■ WORK ORDER:
In the listing below, which lines contain the string "computer"? Copy them all.
_ _ _ _ _ _ _
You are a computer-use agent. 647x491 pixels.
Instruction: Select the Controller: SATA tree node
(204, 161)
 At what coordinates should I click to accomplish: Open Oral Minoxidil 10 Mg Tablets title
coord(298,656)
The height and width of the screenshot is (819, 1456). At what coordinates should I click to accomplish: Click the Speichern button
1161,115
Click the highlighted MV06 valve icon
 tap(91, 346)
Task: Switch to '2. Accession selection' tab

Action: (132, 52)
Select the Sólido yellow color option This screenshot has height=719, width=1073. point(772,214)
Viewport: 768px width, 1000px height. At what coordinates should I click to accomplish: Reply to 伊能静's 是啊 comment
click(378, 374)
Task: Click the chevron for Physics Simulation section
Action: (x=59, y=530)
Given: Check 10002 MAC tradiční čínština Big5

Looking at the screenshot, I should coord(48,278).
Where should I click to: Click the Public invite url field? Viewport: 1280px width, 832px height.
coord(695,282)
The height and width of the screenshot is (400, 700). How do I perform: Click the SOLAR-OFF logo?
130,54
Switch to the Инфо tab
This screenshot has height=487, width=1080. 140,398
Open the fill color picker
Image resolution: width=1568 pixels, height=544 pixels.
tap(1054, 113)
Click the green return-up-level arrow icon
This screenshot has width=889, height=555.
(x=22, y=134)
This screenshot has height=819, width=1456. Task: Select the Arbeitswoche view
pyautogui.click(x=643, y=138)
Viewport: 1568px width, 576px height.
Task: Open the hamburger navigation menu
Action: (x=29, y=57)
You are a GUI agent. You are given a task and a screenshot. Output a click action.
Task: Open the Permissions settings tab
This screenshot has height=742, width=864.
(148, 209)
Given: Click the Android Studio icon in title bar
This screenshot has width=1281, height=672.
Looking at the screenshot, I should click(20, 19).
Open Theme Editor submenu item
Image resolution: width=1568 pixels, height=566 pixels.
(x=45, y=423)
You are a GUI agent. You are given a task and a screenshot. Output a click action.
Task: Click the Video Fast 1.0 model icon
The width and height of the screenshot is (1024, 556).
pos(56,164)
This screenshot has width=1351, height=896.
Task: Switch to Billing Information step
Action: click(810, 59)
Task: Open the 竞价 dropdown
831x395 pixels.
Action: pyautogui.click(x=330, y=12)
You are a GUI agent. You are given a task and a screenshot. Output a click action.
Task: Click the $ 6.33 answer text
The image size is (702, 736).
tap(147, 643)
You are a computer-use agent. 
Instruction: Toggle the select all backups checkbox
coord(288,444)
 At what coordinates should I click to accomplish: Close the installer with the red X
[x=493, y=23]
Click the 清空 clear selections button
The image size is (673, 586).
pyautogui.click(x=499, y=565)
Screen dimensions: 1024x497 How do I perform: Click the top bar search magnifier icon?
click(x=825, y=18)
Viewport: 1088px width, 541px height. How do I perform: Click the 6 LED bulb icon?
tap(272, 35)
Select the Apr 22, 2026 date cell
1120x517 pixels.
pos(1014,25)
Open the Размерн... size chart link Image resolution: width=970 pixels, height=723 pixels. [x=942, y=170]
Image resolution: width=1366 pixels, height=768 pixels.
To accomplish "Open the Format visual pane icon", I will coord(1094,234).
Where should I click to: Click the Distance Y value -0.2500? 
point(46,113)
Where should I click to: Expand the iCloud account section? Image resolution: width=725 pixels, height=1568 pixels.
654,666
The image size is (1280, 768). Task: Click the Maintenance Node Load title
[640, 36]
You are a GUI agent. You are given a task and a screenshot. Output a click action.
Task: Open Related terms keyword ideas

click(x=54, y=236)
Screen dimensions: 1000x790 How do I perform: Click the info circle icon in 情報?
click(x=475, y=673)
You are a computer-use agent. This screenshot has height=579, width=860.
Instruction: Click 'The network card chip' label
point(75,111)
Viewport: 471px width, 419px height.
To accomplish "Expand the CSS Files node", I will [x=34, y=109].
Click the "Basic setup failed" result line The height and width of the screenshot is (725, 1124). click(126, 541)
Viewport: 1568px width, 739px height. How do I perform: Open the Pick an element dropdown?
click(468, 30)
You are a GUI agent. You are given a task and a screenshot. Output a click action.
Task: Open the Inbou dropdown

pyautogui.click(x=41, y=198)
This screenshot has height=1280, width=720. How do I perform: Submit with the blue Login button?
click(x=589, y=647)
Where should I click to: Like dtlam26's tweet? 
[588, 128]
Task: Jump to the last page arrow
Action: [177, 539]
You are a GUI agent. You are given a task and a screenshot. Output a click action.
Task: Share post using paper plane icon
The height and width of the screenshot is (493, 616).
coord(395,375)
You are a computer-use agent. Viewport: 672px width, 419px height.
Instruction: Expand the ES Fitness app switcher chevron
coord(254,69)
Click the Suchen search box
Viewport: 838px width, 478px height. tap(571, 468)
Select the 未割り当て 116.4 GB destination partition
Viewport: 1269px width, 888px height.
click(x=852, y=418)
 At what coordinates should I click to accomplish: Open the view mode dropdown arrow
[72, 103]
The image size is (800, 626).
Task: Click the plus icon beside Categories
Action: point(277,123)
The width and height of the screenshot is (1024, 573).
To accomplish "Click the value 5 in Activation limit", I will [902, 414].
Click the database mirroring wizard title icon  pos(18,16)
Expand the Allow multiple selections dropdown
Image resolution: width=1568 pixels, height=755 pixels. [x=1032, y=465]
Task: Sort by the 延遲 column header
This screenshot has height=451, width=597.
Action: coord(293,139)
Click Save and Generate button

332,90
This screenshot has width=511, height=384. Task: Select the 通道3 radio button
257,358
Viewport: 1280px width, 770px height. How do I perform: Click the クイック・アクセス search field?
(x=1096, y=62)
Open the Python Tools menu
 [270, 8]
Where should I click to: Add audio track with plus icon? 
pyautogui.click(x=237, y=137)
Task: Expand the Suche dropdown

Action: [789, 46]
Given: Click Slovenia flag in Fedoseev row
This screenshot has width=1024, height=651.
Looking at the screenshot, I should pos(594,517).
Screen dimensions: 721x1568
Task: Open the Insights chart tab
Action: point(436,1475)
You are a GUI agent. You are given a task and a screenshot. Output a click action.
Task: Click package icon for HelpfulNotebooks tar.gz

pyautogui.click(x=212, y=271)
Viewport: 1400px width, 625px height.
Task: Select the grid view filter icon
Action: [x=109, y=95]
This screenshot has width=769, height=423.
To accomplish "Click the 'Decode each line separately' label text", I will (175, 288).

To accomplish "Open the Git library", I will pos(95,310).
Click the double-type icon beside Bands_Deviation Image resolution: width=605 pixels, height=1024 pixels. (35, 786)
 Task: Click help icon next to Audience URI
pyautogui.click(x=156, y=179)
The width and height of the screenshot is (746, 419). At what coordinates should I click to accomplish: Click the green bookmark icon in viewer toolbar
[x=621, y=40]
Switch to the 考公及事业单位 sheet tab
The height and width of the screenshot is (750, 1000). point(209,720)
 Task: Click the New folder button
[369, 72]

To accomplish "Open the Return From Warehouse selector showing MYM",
_ _ _ _ _ _ _
■ FINISHED TASK:
You are a computer-use agent. 647x491 pixels.
You are a computer-use agent. 
You are a computer-use agent. This screenshot has height=579, width=860.
You are a computer-use agent. Viewport: 672px width, 419px height.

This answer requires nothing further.